この金額100,000円は医療費控除額500,000円に所得税率20%を乗じて計算したものと同じ金額となります。(500,000円×20%=100,000円)
税金そのものから控除されるわけではなくその前段階で控除されて所得税率を乗じて計算するので、医療費控除額そのものが還付されるわけではないというのがお分かりいただけたでしょうか。
つまりご自分の所得税率が何%なのか分かれば還付される金額も把握できるということです。ご自身の所得税率が何%かについては、源泉徴収票や去年分の確定申告を拝見すれば逆算できます。
よくある勘違い
ここからは医療費控除についてのよくある勘違いに一点触れておきます。
これは申告会場でよくお見掛けすることなのですが、特に年金を受け取っている方が医療費控除のために確定申告をしようとお見えになることがあります。
このこと自体は全く問題ありませんし、還付申告をして戻ってくる分があればぜひやっていただければと私も考えています。
この「還付申告をして税金が戻ってくる分があれば」というのがミソです。
というのも年金受給者の方は所得税がかかっていないことが多いので、そもそも医療費控除を受けて確定申告をしても返ってくる税金がありません。
医療費控除を受けて確定申告をする前に一度年金の源泉徴収票を見てみることをお勧めしていて、そこに所得税の金額が記載されていれば申告していただければよいのですが、金額の記載がない場合には骨折り損になってしまいます。
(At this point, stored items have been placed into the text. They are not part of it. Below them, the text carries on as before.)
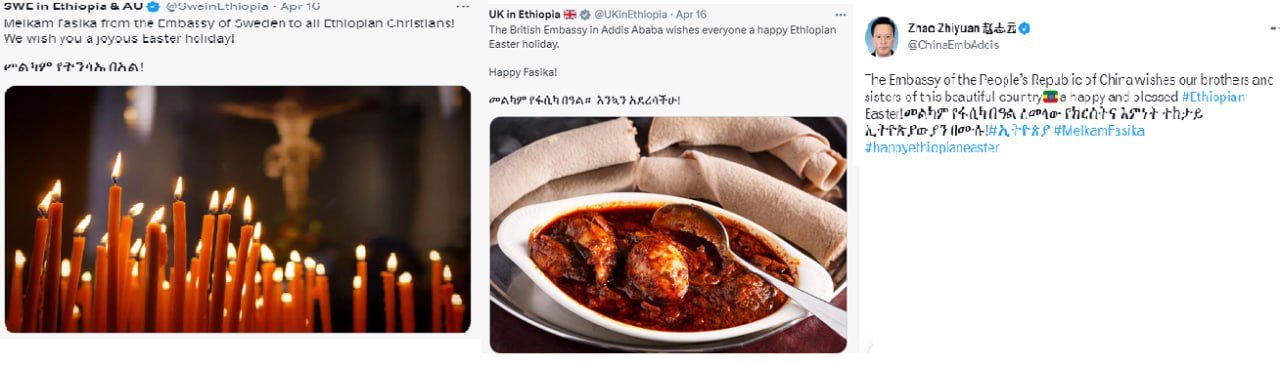
Task: Open the candles photo in Sweden tweet
Action: pos(237,209)
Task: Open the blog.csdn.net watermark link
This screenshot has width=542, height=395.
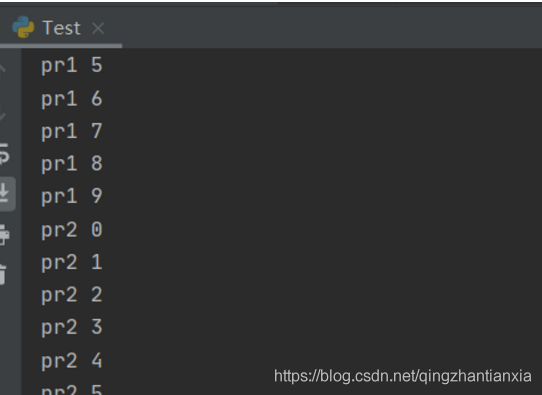Action: (402, 376)
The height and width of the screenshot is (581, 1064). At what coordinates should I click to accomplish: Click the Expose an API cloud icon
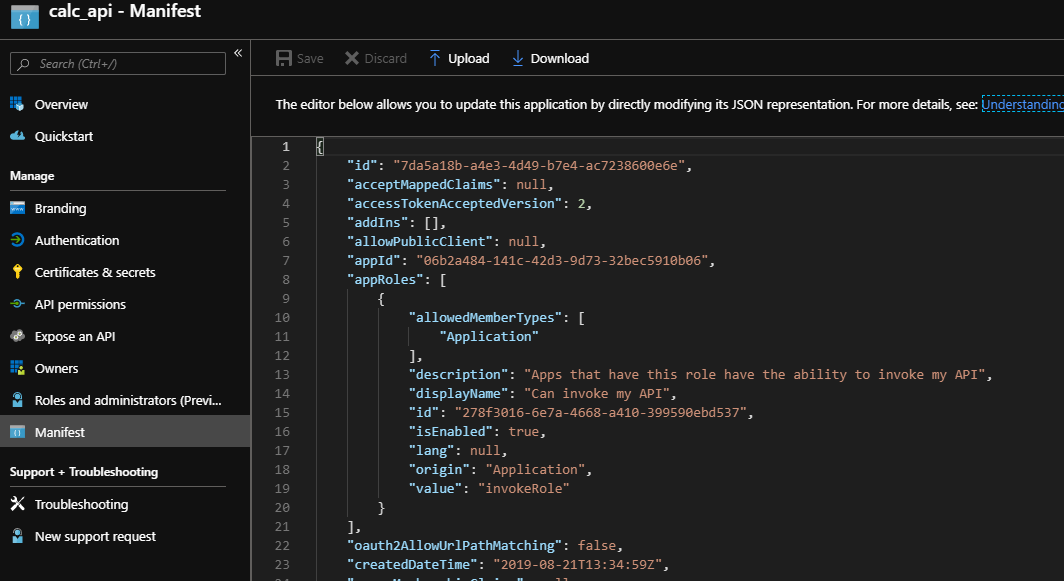17,336
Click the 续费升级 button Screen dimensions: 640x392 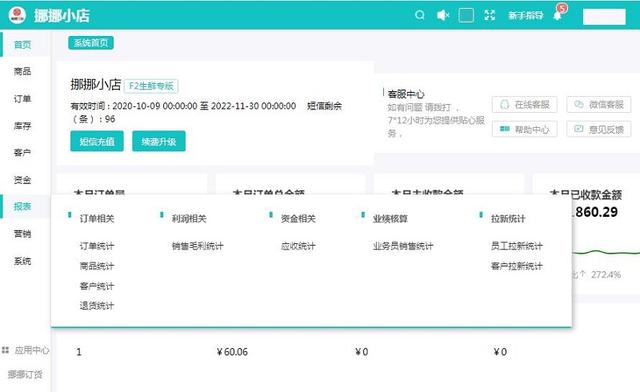coord(159,141)
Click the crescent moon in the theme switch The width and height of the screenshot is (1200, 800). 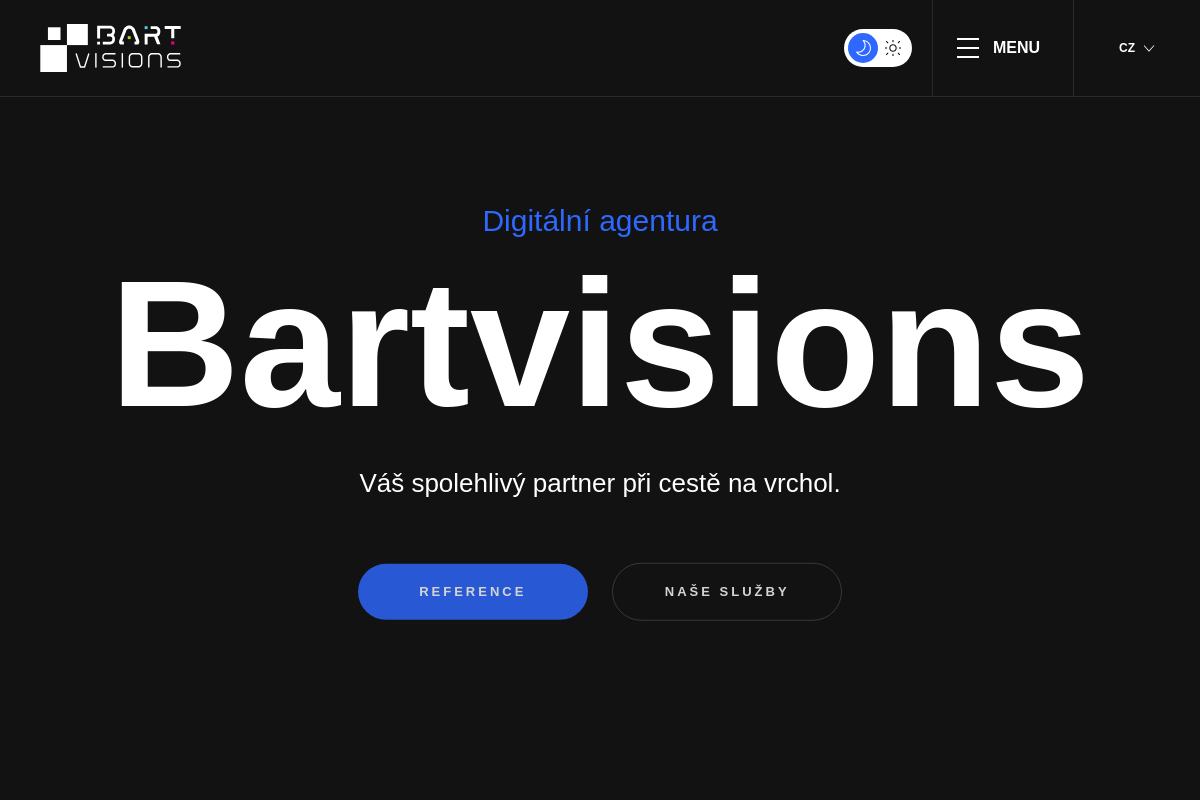(862, 48)
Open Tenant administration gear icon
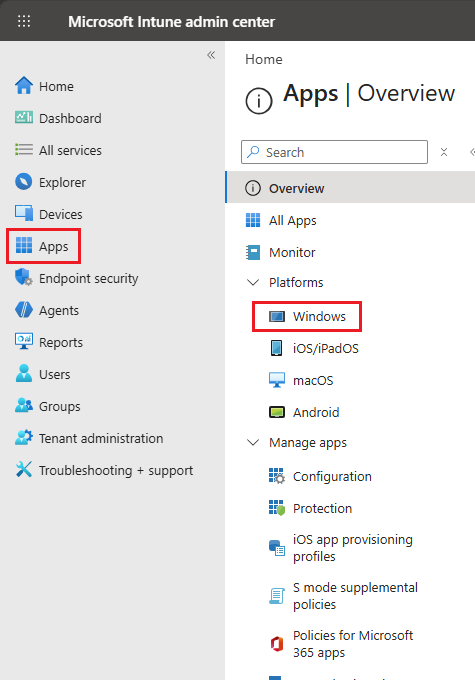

例年相談会場でお見掛けしますが、確かに自分がいくら所得税を払っているのかというのはサラリーマンであってもあまり意識しない点です。
まとめ
医療費控除は身近ではありますがそれゆえか勘違いが多い項目のひとつです。
相談会場でもやはりよく見かけますので、まずはご自分が所得税を課税されているのか、課税されているとしたら何%なのか調べてみましょう。